■ **EXTRACT TO READ**
== Segment start ==

Year Inducted: 1992 (BBWAA, ballot #1, 425/430)
The Mets managed to beat the odds in 1969 and win the World Series. They were dubbed the Miracle Mets because merely 7 years prior, they had lost 120 games and were the joke of baseball. But their fortunes changed forever three years prior to that. In 1966 the Braves scouted, drafted and signed a young right-handed pitcher from USC. There was only one problem; due to a technicality, the young pitcher’s contract was voided. The Mets were one of three teams along with the Phillies and Indians to be placed into a lottery for the young man’s services. The Mets won the 2 to 1 shot, and rode Tom Seaver to glory.
Year Inducted: 1999 (BBWAA, ballot #1, 491/497)
Longevity, as stat inflating as it may be, is a very undervalued skill, both when it comes to the Hall of Fame and baseball in general. It’s impossible for a player to be able to do anything if he isn’t on the field. That’s the primary thing keeping players like Jim Edmonds, Larry Walker and Bobby Grich out of the Hall of Fame-injuries limited how often they could play for a good part of their careers. The baseball season is also a giant grind, and being able to answer the bell when it’s his turn adds value to a player. Longevity can come at a price, as the longer a player plays the more likely he is to be an average or below average player, but only the truly best can last out a season for 20 or more years. Having said all that, who showed more longevity than Nolan Ryan?

== Segment end ==

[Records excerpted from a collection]
== Segment start ==

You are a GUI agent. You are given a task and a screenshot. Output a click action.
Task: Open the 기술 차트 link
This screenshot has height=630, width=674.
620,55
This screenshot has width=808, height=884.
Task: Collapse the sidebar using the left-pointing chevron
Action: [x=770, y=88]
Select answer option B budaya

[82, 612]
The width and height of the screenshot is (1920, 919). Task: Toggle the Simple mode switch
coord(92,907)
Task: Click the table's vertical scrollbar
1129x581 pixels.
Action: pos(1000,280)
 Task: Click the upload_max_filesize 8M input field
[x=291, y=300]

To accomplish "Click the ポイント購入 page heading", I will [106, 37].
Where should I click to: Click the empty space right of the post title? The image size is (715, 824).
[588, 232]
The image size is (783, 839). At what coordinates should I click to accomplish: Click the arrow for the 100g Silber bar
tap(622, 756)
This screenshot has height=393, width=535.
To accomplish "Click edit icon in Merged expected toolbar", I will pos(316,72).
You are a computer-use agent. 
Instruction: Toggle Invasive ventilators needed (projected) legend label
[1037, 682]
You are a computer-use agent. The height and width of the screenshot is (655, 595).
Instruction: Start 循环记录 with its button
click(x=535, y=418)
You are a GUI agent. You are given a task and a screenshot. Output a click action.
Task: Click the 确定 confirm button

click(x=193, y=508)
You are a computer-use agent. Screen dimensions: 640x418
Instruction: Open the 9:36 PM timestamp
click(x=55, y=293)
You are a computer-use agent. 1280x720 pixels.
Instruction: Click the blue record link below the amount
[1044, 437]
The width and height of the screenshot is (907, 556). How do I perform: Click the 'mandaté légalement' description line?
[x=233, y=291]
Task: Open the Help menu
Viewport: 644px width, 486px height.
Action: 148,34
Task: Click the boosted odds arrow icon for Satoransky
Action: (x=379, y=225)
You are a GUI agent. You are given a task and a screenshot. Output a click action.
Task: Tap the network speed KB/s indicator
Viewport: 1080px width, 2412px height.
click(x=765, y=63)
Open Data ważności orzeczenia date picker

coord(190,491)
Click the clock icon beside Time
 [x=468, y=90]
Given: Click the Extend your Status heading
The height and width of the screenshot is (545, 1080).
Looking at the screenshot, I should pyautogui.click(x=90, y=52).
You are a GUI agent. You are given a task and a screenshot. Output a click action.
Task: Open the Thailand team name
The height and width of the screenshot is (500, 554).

== Segment end ==

Answer these questions from the Hall of Fame excerpt:
(a) Which three teams were placed into the lottery for the young pitcher's services?
(b) How many games had the Mets lost seven years before winning the 1969 World Series?
(c) Which three players does the excerpt say injuries kept out of the Hall of Fame?
The entries have no role here.

■ **SOLVED EXERCISE**
(a) The Mets, the Phillies and the Indians.
(b) 120 games.
(c) Jim Edmonds, Larry Walker and Bobby Grich.